The company also operates a fully fiberised network, supported by the Cross Peninsular Cable System (CPCS) and investments in international submarine cables such as the Asia Pacific Gateway (APG), UNITY, FASTER, and Asia-Africa-Europe-1 (AAE-1). The latter is part of its wholesale segment which focuses on integrated solutions and regional connectivity services. These subsea and terrestrial cable networks provide connectivity across ASEAN and to the world.

Time worked with Google and four other Asian telecommunications companies including China Mobile International, China Telecom Global, KDDI and SingTel as partners in FASTER which went live in June 2016. The cable system has a total length of approximately 11,629 km and a capacity of 60Tb/s. Its network connects Los Angeles, Portland, San Francisco, Oregon and Seattle to Chikura and Shima in Japan.

Time also funded and owns a portion of the domestic submarine cable system Sistem Kabel Rakyat 1 Malaysia (SKR1M) in 2015. The initiative was part of the Malaysian government’s drive to boost the country’s high-speed broadband capacity. The 3700km optical fibre submarine cable system links up Cherating, Kota Kinabalu, Miri, Bintulu, Kuching and Mersing, connecting Peninsular Malaysia, Sabah and Sarawak. This technology was brought in to replace the ageing Malaysian Domestic Submarine Cable System (MDSCS) that had been operating since 1995.

== Business segments ==
The company provides a range of products and services for various market segments. Its retail segment offers high-speed broadband services for home connectivity needs, while its business SME division delivers solutions such as SME Internet, secure broadband, and backup-as-a-service to support small and medium enterprises.

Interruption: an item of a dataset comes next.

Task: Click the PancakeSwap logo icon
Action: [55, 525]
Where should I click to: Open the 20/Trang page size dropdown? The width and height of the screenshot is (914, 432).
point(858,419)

In its enterprise segment, Time’s current range of services include connectivity, cloud solutions, data centres, cybersecurity, and other collaboration tools. Time acquired a majority stake in AVM Cloud Sdn Bhd in January 2021 to facilitate their expansion into cloud computing.

Expanding beyond telecommunications, Time entered the renewable energy sector through its subsidiaries Emit Solar, which focuses on solar energy solutions for landed residential properties, and Charge N Go, which provides EV charging infrastructure for businesses. Following its acquisition in 2024, the latter was renamed Time Charge N Go.